Pixel coordinate grounding data

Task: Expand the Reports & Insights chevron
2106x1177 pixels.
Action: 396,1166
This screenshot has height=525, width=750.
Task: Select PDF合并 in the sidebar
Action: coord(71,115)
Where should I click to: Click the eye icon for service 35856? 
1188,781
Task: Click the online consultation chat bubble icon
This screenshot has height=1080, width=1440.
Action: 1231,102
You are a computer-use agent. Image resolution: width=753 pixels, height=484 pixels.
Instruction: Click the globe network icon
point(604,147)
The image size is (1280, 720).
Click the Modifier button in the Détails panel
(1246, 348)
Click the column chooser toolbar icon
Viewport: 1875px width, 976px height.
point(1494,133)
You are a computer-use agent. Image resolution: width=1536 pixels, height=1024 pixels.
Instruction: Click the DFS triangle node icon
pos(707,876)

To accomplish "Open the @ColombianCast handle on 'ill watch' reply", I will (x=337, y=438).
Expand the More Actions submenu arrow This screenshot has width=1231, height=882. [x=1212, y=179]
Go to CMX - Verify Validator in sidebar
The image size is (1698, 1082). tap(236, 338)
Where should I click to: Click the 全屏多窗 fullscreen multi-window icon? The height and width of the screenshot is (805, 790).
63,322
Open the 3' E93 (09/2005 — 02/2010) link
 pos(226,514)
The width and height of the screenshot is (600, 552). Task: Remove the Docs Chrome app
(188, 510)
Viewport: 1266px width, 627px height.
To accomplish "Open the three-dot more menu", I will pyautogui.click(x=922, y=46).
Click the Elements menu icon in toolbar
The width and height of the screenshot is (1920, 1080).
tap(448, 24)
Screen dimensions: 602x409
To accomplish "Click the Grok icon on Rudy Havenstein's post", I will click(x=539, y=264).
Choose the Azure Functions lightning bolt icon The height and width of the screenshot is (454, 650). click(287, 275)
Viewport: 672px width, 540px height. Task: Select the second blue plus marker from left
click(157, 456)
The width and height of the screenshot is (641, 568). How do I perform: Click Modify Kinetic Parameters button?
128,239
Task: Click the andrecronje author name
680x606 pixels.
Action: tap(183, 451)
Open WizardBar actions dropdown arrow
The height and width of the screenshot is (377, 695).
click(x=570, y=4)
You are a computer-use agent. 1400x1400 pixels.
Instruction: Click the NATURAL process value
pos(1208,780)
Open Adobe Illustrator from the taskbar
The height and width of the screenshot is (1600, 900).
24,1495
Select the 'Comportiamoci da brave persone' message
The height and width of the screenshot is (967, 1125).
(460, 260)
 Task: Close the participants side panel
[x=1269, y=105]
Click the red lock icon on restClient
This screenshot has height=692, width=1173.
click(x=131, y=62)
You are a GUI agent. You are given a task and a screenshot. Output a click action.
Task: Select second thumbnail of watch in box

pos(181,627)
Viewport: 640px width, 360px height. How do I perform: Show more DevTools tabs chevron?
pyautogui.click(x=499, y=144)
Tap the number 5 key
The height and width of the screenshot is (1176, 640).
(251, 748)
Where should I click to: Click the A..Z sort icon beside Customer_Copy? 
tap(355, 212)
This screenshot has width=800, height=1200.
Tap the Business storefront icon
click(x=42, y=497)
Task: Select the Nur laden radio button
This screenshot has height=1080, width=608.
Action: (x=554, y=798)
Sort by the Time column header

**PROBLEM STATEMENT:** Select the lines from the entries that include the word "computer".

**ANSWER FOR THIS EXERCISE:**
You are a computer-use agent. Image resolution: width=753 pixels, height=484 pixels.
You are a computer-use agent. Image resolution: width=1536 pixels, height=1024 pixels.
You are a computer-use agent. 1400x1400 pixels.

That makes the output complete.